La stagione calcistica 2017/18 in Serie C, prosegue tra mille difficoltà a causa dei continui deferimenti e rischi di pesanti punti di penalizzazioni a carico delle società inadempienti. Il pericolo maggiore è quello di mettere in dubbio la regolarità dei campionati e la stessa sopravvivenza delle società che a lungo andare rischiano un definitivo tracollo con il conseguente fallimento.

Serie C: nuova pioggia di deferimenti

Proprio in queste ultime ore sono state deferite altre 3 società, tutte del girone C, in ottemperanza a quanto stabilito dalla normativa federale e dopo le segnalazioni che la CO.VI.SO.C.

ha fornito alla Procura Federale. Dopo i deferimenti del Modena e dell'Akragas sono state deferite al Tribunale Federale Nazionale Sezione Disciplinare il Catanzaro, il Matera e la Fidelis Andria.

Catanzaro Calcio 2011 S.r.l., per violazione dell'art. 4 comma 1, del Codice Giustizia Sportiva. A titolo di responsabilità diretta è stata deferita l'Amministratore Unico del club, Gessica Cosentino. Inoltre la stessa società dovrà rispondere di violazione dell'art. 10, comma 3, per non aver rispettato i termini previsti dal regolamento federale relativi all'ammissione ai campionati 2017/18. Infatti la Società non ha corrisposto entro il 26/6/2017 gli stipendi ai propri tesserati e collaboratori sportivi maturati a tutto il mese di maggio.

Matera Calcio S.r.l., per violazione degli stessi articoli. Anche in questo caso l'Amministratore Unico e legale rappresentante Antonio Tacconga dovrà rispondere a titolo di responsabilità diretta. La Società aveva depositato come garanzia, in sede di iscrizione al campionato 2017/18, una fidejussione rilasciata da una compagnia assicurativa non ritenuta valida dalla Lega di serie C.
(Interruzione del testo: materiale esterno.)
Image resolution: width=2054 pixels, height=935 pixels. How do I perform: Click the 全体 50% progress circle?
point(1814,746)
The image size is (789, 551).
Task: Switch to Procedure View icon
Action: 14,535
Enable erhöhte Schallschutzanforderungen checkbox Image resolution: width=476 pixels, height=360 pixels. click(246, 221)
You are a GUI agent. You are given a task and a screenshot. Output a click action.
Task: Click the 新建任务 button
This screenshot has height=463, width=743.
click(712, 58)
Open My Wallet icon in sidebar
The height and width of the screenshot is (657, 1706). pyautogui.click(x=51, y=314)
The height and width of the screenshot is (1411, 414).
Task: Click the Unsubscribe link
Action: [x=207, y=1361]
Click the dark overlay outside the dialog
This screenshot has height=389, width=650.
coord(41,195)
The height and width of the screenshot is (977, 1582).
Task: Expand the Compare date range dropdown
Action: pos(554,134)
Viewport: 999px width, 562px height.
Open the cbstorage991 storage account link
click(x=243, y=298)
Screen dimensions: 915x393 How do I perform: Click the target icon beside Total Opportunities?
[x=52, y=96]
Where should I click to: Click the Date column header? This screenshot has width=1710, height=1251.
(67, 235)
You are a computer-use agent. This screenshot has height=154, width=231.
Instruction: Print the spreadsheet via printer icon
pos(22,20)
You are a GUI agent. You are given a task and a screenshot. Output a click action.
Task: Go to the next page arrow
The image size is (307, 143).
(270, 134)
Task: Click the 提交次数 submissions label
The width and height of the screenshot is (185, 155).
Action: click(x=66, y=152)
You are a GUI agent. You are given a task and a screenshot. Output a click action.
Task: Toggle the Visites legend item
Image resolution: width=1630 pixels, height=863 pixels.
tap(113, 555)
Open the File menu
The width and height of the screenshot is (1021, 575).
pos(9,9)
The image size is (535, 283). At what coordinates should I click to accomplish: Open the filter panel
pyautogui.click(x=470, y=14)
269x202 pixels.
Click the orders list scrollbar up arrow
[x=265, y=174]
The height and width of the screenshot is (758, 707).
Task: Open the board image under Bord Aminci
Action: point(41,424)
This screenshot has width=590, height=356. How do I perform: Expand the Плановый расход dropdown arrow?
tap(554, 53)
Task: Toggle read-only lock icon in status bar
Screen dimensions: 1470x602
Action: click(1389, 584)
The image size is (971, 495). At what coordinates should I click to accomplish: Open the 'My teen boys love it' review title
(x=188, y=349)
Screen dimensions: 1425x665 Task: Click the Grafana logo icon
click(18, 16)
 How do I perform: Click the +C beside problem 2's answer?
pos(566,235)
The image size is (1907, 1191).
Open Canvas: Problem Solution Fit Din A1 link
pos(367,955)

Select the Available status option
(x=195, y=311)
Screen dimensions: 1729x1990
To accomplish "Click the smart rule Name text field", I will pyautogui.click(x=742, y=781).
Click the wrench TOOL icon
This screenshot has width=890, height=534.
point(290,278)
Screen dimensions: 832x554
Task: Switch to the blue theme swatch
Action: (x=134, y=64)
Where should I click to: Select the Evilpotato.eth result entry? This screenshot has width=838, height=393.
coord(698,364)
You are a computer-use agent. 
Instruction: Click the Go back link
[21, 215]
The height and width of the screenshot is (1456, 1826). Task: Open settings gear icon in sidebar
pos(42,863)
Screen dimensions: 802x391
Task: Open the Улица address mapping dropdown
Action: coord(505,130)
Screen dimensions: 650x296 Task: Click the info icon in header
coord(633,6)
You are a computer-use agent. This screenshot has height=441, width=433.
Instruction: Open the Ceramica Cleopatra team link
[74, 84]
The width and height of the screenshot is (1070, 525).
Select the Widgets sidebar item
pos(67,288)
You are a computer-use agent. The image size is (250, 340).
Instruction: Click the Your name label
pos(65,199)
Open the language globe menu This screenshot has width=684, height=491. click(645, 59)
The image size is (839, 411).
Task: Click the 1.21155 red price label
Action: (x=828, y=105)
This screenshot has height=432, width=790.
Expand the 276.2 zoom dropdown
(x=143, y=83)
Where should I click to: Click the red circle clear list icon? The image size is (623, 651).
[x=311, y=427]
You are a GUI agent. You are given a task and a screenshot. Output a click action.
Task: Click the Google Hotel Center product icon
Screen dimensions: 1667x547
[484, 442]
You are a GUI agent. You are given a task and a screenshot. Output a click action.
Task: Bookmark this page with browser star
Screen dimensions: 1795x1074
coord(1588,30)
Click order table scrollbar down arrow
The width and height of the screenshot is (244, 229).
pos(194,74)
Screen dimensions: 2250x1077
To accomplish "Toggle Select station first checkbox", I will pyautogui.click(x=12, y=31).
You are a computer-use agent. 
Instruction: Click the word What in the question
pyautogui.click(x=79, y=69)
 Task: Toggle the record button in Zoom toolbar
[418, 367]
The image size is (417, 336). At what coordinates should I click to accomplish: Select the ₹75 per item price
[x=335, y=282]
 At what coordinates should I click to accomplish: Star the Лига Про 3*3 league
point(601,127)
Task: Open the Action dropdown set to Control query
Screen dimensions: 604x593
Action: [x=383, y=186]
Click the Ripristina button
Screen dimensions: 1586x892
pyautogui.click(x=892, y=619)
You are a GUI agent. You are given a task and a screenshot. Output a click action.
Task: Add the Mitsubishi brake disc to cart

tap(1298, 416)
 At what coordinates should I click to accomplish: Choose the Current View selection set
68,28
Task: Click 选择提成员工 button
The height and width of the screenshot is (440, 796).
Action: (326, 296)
Solo successivamente e dopo la scadenza dei termini il Matera Calcio regolarizzava la propria posizione depositando in data 7/7/2017 una garanzia bancaria dell'importo richiesto di 350mila euro.

S.S. Fidelis Andria 1928 S.r.l. per la violazione dell’art. 4, comma 1, del C.G.S.. L'Amministratore Unico Sebastiano Acquaviva e Francesco Montemurro legale rappresentante della Società sono stati deferiti per responsabilità diretta.

Anche per la Fidelis Andria è scattato il deferimento per la violazione dell’art. 10, comma 3, in quanto entro il 30/6/2017 non ha saldato il debito nei confronti dell'erario per le ritenute Irpef e dei contributi Inps fino al 30 aprile 2017. Alla stessa data non risultavano effettuati neppure i pagamenti dovuti al personale dipendente ed ai tesserati sportivi.

Serie C: penalizzazioni in arrivo

Naturalmente scatteranno anche le penalizzazioni che aggraveranno la classifica delle tre squadre. Probabilmente gli organi federali preposti alla gestione dei campionati dovranno rivedere il format delle squadre partecipanti e le modalità di partecipazione delle stesse per l'impossibilità, da parte dei club, di rispettare gli impegni di natura economica.